Target position records

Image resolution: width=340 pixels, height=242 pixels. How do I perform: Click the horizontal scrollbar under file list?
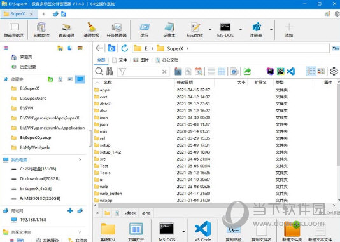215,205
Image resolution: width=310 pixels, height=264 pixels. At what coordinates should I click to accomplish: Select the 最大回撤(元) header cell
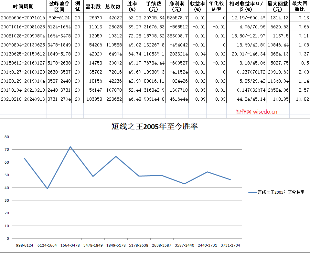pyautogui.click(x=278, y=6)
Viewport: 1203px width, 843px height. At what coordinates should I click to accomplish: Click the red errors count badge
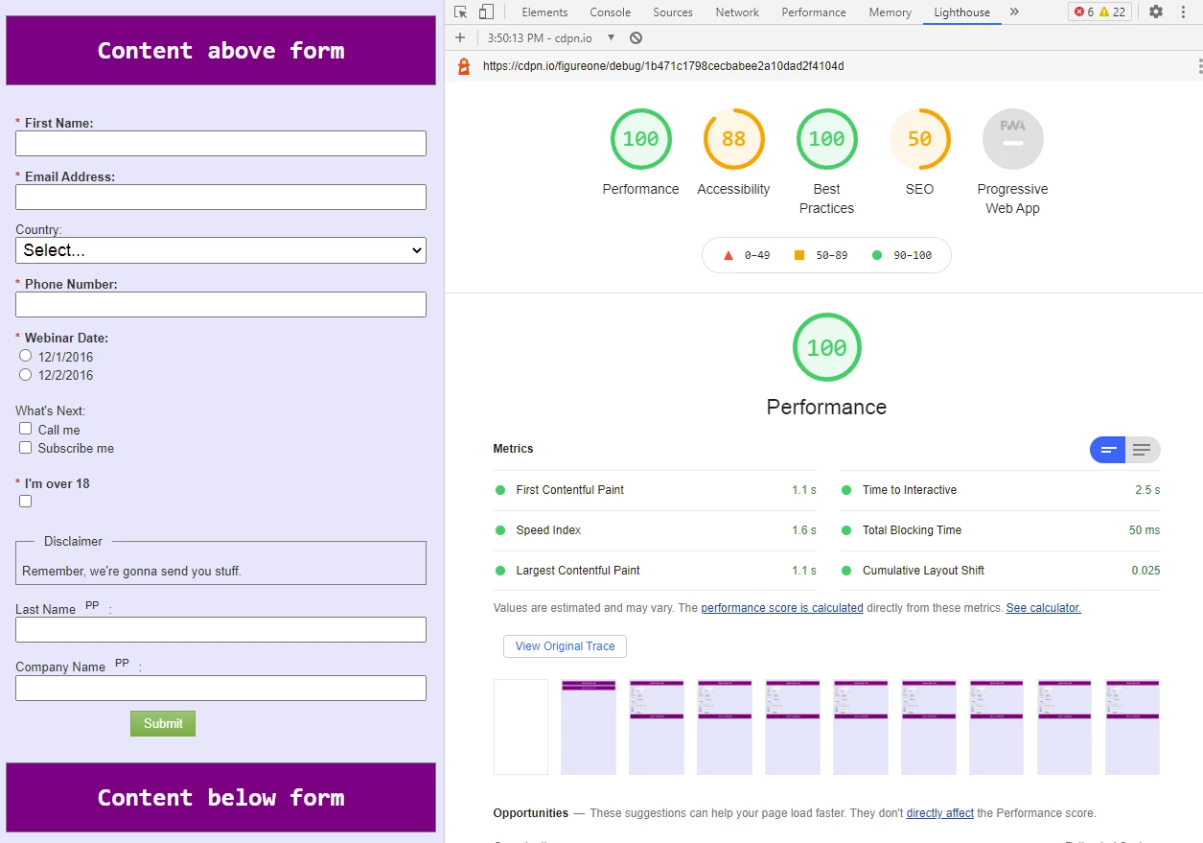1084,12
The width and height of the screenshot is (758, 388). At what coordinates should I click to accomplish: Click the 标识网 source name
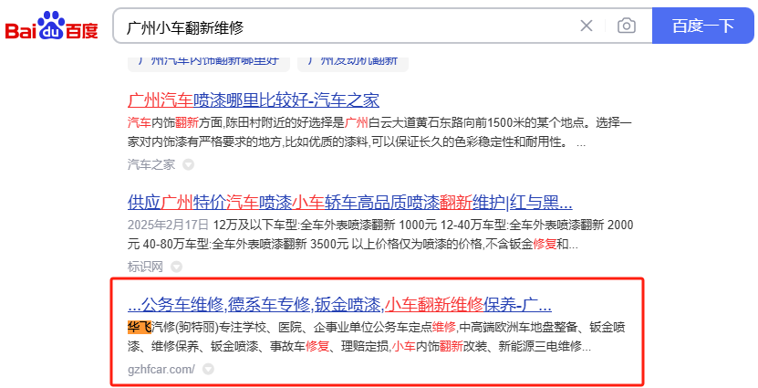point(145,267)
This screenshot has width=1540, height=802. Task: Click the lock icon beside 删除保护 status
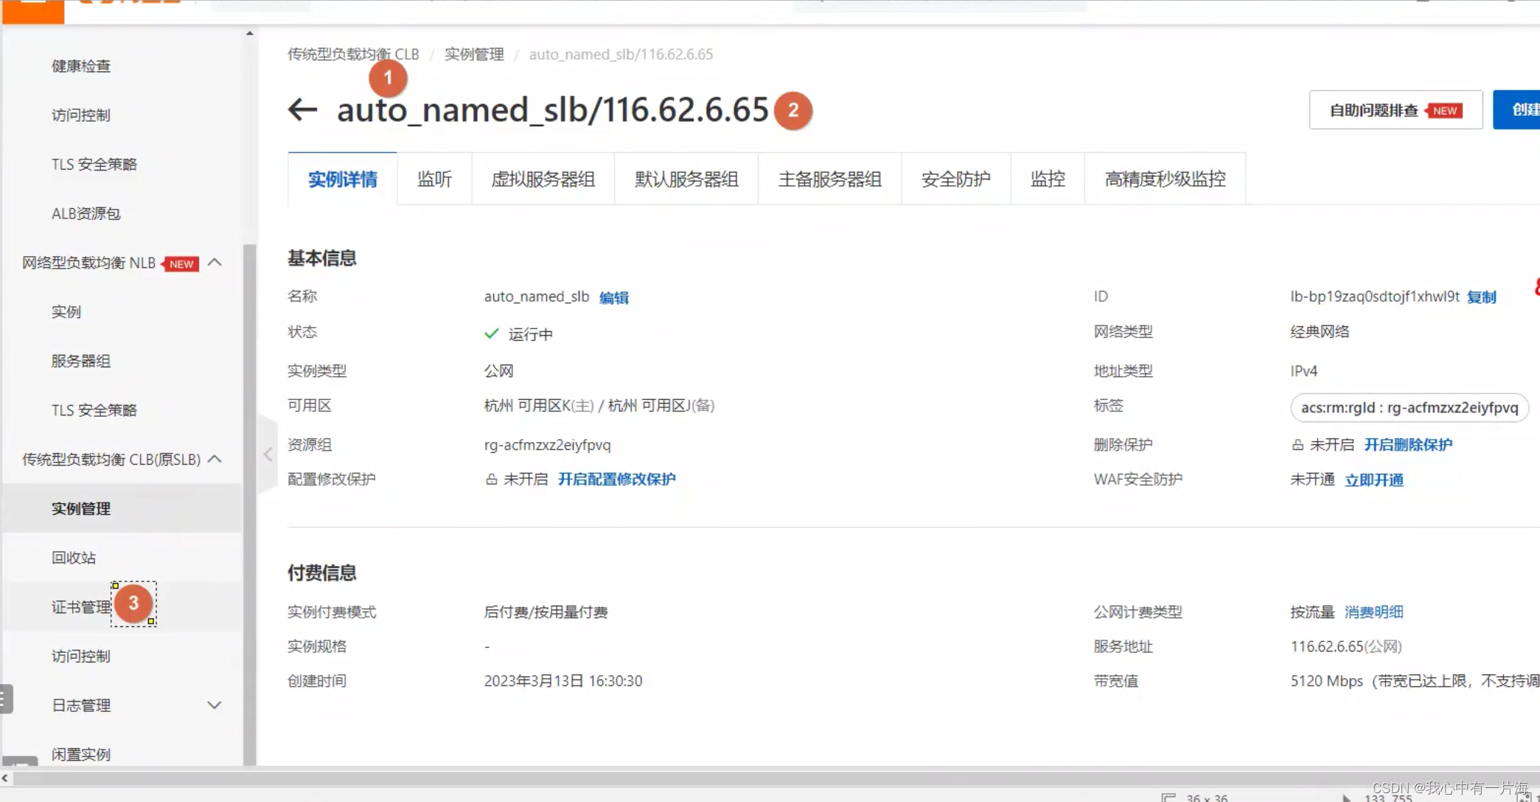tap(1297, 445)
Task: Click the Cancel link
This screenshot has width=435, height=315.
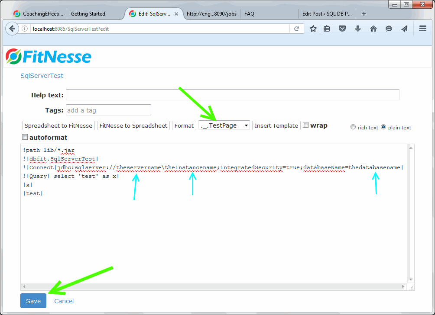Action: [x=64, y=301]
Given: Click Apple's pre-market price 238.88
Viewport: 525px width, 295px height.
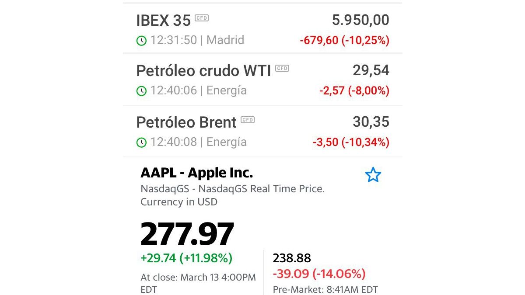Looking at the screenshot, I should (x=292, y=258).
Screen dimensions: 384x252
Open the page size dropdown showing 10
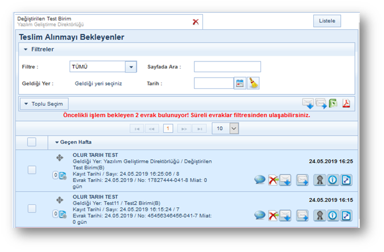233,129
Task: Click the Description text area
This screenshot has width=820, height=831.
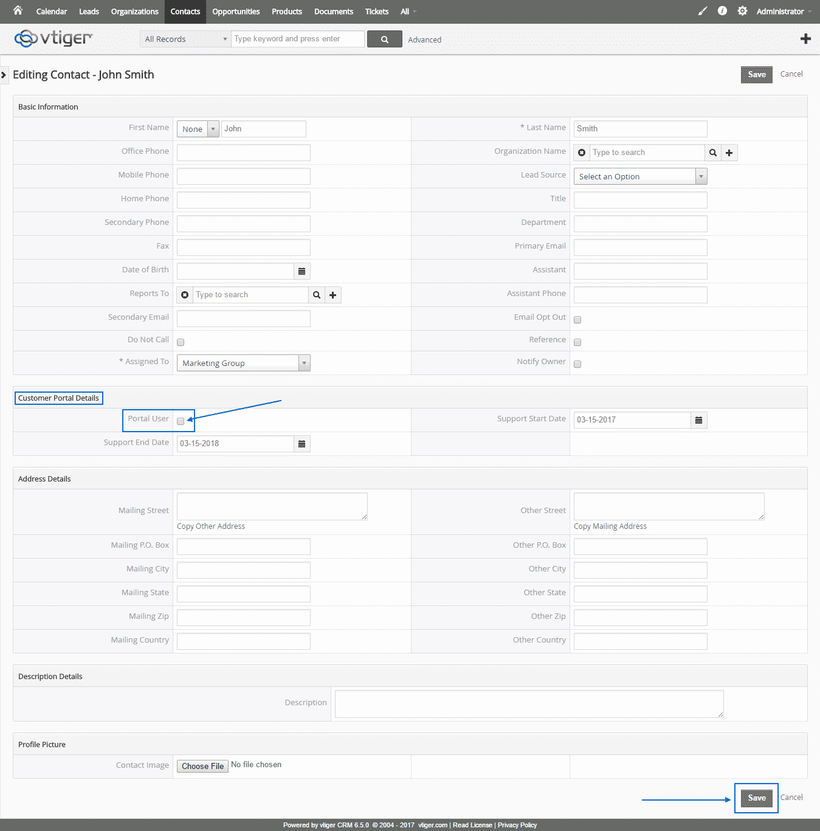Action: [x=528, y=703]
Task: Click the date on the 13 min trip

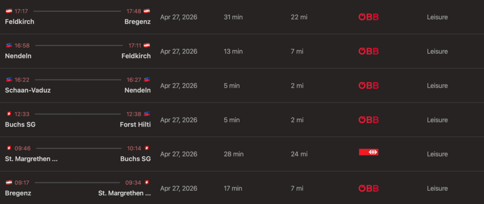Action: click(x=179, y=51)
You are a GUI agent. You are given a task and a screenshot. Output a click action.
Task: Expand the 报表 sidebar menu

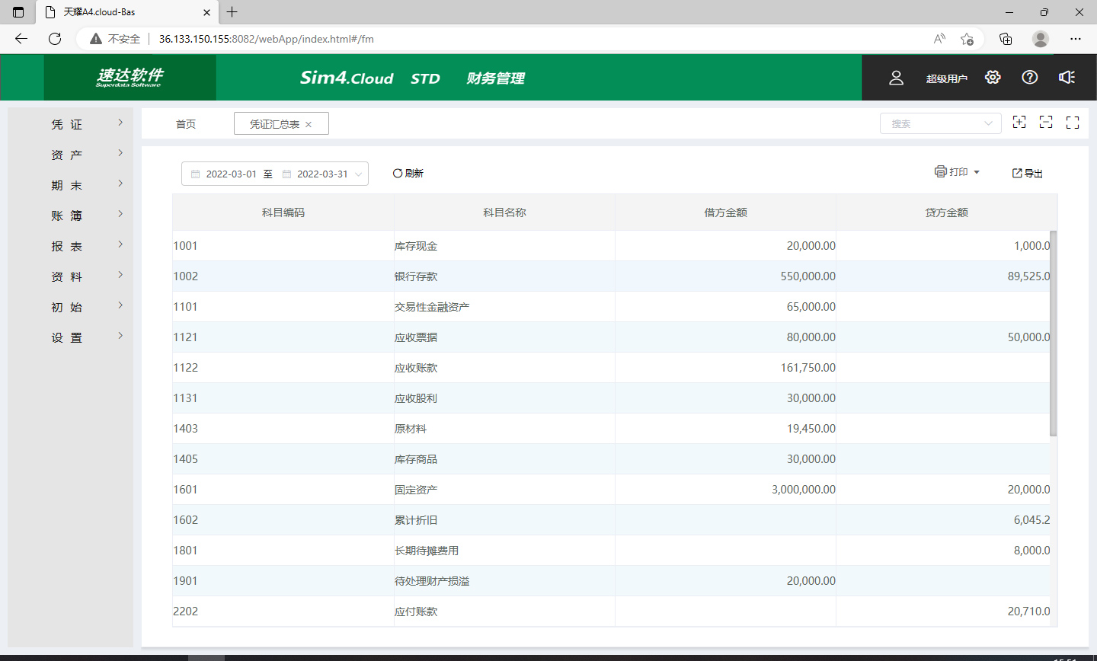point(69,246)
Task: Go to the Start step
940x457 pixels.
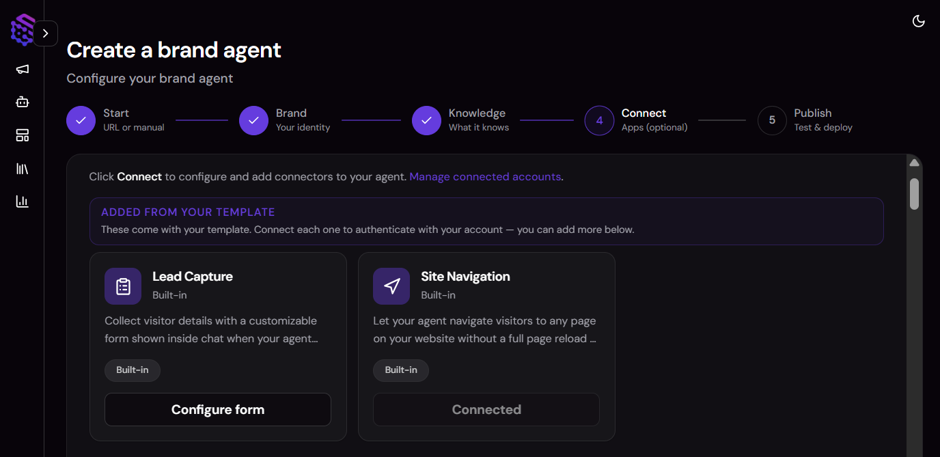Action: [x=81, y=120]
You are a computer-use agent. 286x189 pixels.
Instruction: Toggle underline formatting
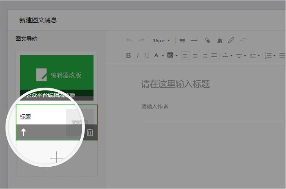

**Set task:** Quote every one of the records above word for word, leaving out the pictures.

**Complete output:**
Image resolution: width=340 pixels, height=242 pixels. How do I perform: Click the horizontal scrollbar under file list?
215,205
Image resolution: width=310 pixels, height=264 pixels. At what coordinates should I click to accomplish: Select the 最大回撤(元) header cell
pyautogui.click(x=278, y=6)
Viewport: 1203px width, 843px height. At what coordinates should I click to accomplish: Click the red errors count badge
1084,12
The width and height of the screenshot is (758, 388). At what coordinates should I click to accomplish: Click the 标识网 source name
point(145,267)
This screenshot has width=1540, height=802. Task: Click the lock icon beside 删除保护 status
tap(1297, 445)
Task: Click the Cancel link
This screenshot has width=435, height=315.
Action: [x=64, y=301]
Given: Click Apple's pre-market price 238.88
Viewport: 525px width, 295px height.
Looking at the screenshot, I should (x=292, y=258).
Screen dimensions: 384x252
Open the page size dropdown showing 10
233,129
Task: Click the Description text area
This screenshot has width=820, height=831.
Action: [x=528, y=703]
Task: Click the date on the 13 min trip

Action: click(x=179, y=51)
You are a GUI agent. You are given a task and a screenshot. Output a click action.
Task: Expand the 报表 sidebar menu

point(69,246)
Task: Go to the Start step
940x457 pixels.
Action: [x=81, y=120]
You are a computer-use agent. 286x189 pixels.
Instruction: Toggle underline formatting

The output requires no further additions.